I due giapponesi fermati, che li trasportavano nel doppiofondo di una valigetta mentre su un treno locale cercavano di passare la frontiera, sono stati chiari fin dal principio: "Sono titoli - hanno messo a verbale - non commerciali, hanno solo un valore storico". Un po' come quelle azioni delle vecchie società fallite che alcuni broker appendono in quadretti dietro la propria scrivania. Mitsuoyoshi Watanabe e Akihiko Yamaguchi difficilmente potranno ripetere quelle parole. Sono stati denunciati a piede libero, così come prevede il codice per il delitto di contraffazione di titoli di stato esteri, e a quest'ora potrebbero essere ovunque.
Stephen Meyerhardt, il portavoce del Tesoro americano, l'unico ente in grado di stabilirne l'autenticità, non ha mai avuto dubbi: "È una frode colossale, non sembrano per nulla dei titoli veri, e comunque non sono mai stati emessi titoli con questa denominazione". Nel dettaglio si tratta di 249 titoli da 500 milioni di dollari e di altri 10 titoli da un miliardo l'uno. I primi hanno varie date e solo per alcuni che risalgono agli anni '30 si può anche ipotizzare il mero valore storico dichiarato dai due giapponesi. Per gli altri, la cui filigrana è di ottima qualità, il dubbio è legittimo. I 10 da un miliardo sono del 1998 e sono denominati Kennedy bond perché sul dorso presentano il volto del presidente ucciso a Dallas.
In genere, però, i titoli (azioni e bond), per di più di questa entità, non circolano mai in forma cartacea. Non ne esistono sul mercato. Dal 1986, gli Stati Uniti utilizzano quasi esclusivamente il formato elettronico e l'Italia fa lo stesso dal 1998. Nonostante queste direttive, resta comunque possibile chiederne l'emissione cartacea, ma a concederla deve essere sempre l'emittente, ovvero, in questo caso, il Tesoro Usa.
"È difficile che un investitore istituzionale o anche uno stato possa avere in portafoglio così tanti titoli per un valore così alto", spiega un banchiere di una primaria istituzione finanziaria internazionale. Tali numeri sono più frequenti nei maxi sequestri che la Guardia di finanza compie a scapito delle organizzazioni malavitose. Sono per lo più titoli falsi da depositare presso banche estere a garanzia di finanziamenti da ricevere in un altro paese.

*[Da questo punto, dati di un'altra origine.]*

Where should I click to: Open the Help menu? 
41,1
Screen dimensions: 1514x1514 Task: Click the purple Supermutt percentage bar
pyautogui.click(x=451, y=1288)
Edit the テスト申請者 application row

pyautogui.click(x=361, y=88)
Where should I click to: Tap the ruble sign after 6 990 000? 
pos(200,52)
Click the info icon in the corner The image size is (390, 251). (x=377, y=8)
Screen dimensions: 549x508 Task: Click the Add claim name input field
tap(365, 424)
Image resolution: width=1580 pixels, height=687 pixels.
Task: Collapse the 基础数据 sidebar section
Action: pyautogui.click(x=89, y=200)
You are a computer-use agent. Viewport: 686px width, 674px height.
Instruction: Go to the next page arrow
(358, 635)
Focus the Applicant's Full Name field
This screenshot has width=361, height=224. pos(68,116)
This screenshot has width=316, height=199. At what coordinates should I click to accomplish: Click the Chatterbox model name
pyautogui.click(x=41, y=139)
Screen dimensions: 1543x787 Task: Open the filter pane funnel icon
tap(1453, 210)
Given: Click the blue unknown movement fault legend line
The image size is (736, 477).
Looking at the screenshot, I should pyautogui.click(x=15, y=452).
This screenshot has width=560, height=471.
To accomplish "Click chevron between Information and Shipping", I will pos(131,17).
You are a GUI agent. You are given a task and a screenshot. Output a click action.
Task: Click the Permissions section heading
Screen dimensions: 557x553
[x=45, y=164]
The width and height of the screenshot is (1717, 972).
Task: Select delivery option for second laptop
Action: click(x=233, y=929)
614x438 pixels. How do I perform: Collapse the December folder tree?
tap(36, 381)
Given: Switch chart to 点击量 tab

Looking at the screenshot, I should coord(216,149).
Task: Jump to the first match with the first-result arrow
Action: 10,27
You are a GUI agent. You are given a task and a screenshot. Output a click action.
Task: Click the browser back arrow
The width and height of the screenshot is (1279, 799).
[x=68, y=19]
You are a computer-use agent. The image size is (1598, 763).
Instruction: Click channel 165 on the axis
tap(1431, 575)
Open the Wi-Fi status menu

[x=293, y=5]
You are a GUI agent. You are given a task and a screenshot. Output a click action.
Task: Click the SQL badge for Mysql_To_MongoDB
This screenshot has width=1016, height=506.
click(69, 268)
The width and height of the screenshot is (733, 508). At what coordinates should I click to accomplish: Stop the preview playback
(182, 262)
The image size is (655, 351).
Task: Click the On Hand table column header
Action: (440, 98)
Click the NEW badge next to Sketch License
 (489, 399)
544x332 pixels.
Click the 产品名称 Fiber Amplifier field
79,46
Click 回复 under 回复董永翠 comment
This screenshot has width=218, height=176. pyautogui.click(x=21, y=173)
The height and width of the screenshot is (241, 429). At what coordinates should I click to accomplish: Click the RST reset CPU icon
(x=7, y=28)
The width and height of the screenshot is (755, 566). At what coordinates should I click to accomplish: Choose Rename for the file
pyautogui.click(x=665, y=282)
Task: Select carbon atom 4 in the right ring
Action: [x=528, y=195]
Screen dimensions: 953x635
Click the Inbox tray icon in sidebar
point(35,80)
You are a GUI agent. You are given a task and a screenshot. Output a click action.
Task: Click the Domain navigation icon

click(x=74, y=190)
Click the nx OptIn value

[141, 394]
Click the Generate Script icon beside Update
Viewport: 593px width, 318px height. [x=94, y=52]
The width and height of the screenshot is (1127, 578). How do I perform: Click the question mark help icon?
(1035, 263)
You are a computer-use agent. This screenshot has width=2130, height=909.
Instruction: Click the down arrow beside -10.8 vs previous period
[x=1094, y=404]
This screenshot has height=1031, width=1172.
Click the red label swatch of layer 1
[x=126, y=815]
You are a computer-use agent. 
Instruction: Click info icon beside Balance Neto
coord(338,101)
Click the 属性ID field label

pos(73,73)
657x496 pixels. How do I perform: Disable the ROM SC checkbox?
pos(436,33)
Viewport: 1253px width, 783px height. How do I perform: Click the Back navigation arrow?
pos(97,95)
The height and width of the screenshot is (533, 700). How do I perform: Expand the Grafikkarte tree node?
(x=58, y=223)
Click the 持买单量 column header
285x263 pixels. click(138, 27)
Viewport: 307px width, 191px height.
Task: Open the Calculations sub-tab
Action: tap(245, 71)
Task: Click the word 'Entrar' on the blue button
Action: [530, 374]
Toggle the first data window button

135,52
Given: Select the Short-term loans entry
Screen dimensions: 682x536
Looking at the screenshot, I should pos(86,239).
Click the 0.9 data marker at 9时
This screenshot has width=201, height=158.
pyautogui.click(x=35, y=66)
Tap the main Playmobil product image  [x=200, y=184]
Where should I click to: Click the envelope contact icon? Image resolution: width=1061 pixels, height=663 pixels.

Certo, molti indizi propendono per la non autenticità dei titoli, ma restano pur sempre dei lati oscuri. Innanzitutto, perché un falsario avrebbe dovuto affaticarsi tanto per stampare e far esportare titoli praticamente impossibili da piazzare sul mercato. E poi la solerzia con cui i servizi segreti americani avrebbero avvisato le autorità italiane e con cui starebbero seguendo la vicenda. L'ipotesi è che qualcuno si voglia liberare velocemente di titoli di stato denominati in dollari. Del resto sono molti i paesi desiderosi di sostituire la divisa statunitense negli scambi internazionali per limitarne l'egemonia, primi fra tutti la Cina e i paesi arabi.